O projecto, sobretudo conceptual, parte de cinco linhas de inspiração para chegar a peças de mobiliário e de moda. A Catedral de Brasília, de Oscar Niemeyer, deu origem a um vestido em chiffon cinza translúcido sobre um suporte de cartão K-Line envolvido por espuma isolante para fazer lembrar o betão da obra; da imagética do arquitecto catalão Gaudí chegou-se a um banco em cartão prensado com tampo revestido de bocados de azulejo e a um vestido sobre tecido azul-forte, pontilhado com as mesmas cerâmicas de 15x15cm; a geometria do edifício Vodafone, no Porto (arquitectos Barbosa & Guimarães), deu lugar a uma mesa de chá em cartão prensado e polipropileno alveolar e a um vestido em tecido maleável cinza metálico com aplicações de cartão; o cenário urbano portuense aparece num conjunto masculino de T-shirt e calção; e com o conceito “orgânico” fez um vestido e um chapéu de abas largas em cortiça.

Antes de chegar a este cruzamento criativo entre arquitectura e design, Liliana fez projectos para hospitais e centros de saúde, reabilitou habitações unifamiliares na Baixa do Porto, concorreu a concursos públicos, bateu à porta de ateliers, completou uma pós-graduação em Geografia, Cidade e Arquitectura, projectou unidades hoteleiras e cumpriu um complemento de mestrado sobre o artista japonês Tadashi Kawamata (conhecido por intervencionar o tecido urbano com estruturas frágeis, na sua maioria em materiais reciclados). Diz-se “um polvo” e que é “quase possível passar a vida em estágio profissional”, o que soa mais como lamento mas não destoa do percurso habitual para um jovem arquitecto, neste caso com 31 anos e “apanhado” pela “crise de construção” após 2008.

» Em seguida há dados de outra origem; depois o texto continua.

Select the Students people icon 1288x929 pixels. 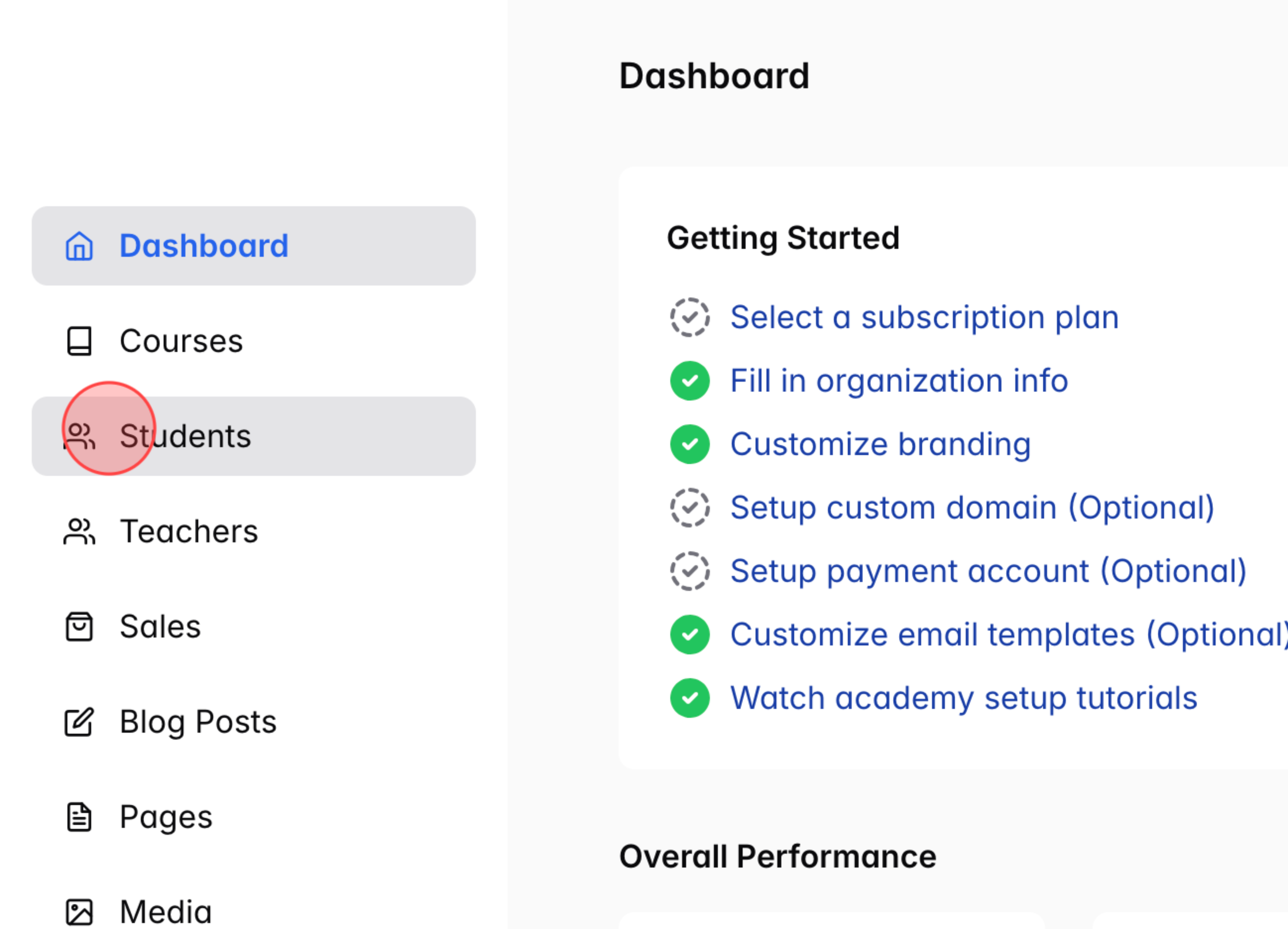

Para combater este espírito, a arquitecta não concebe pensar no exercício da profissão sem uma atitude de responsabilidade social: “A necessidade leva-me ao trabalho comercial; a paixão, ao social.” Percebeu claramente ser esse o caminho depois de passar seis meses a trabalhar com o gabinete de arquitectura que construiu o Arquivo & Museu da Resistência Timorense (antigo tribunal da comarca de Díli) e de um ano no Brasil, “a montar casas na favela Malvinas, pré-fabricados de seis m2” como voluntária da Teto, uma ONG que começou em 1997 no Chile e presta agora apoio a comunidades de 19 países.

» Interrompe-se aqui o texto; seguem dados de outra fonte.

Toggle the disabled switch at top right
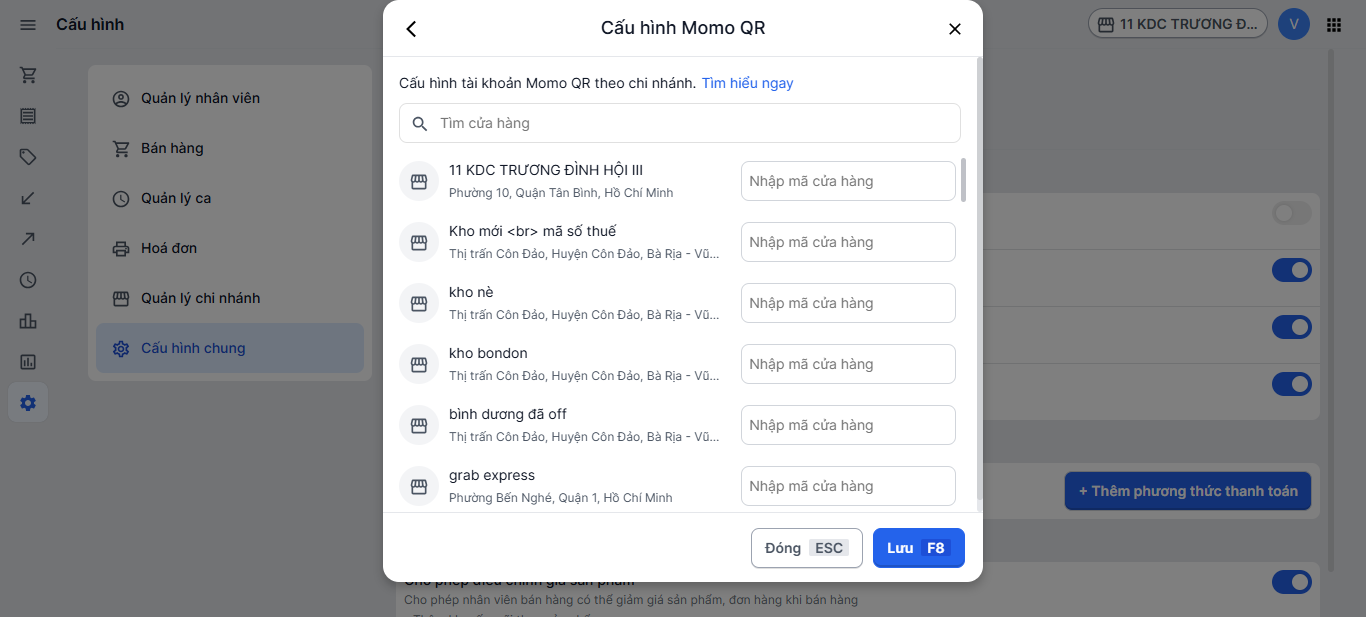1366x617 pixels. click(1291, 213)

“Quando cheguei a São Paulo, já ia com a ideia de procurar ateliers que trabalhassem apenas num determinado contexto social, longe dos condomínios das novelas. Acabei a fazer voluntariado integrada em equipas de dez pessoas que num fim-de-semana conseguiam dar cem casas novas aos mais desfavorecidos, e participei ainda num projecto para criar um novo protótipo deste tipo de habitação.”

Em Portugal, trabalha como voluntária com a Building 4Humanity, uma associação sem fins lucrativos de Coimbra que está a desenvolver projectos para a Guiné-Bissau.

O desfile das peças Mob.pop num dos maiores eventos de tendências do design nacional garantiu a Liliana Pires maior visibilidade e a entrada no directório de “quem-faz-o-quê” do novo site design português.pt, criado no âmbito do Ano do Design Português. “Quando é preciso, é-se criativo.”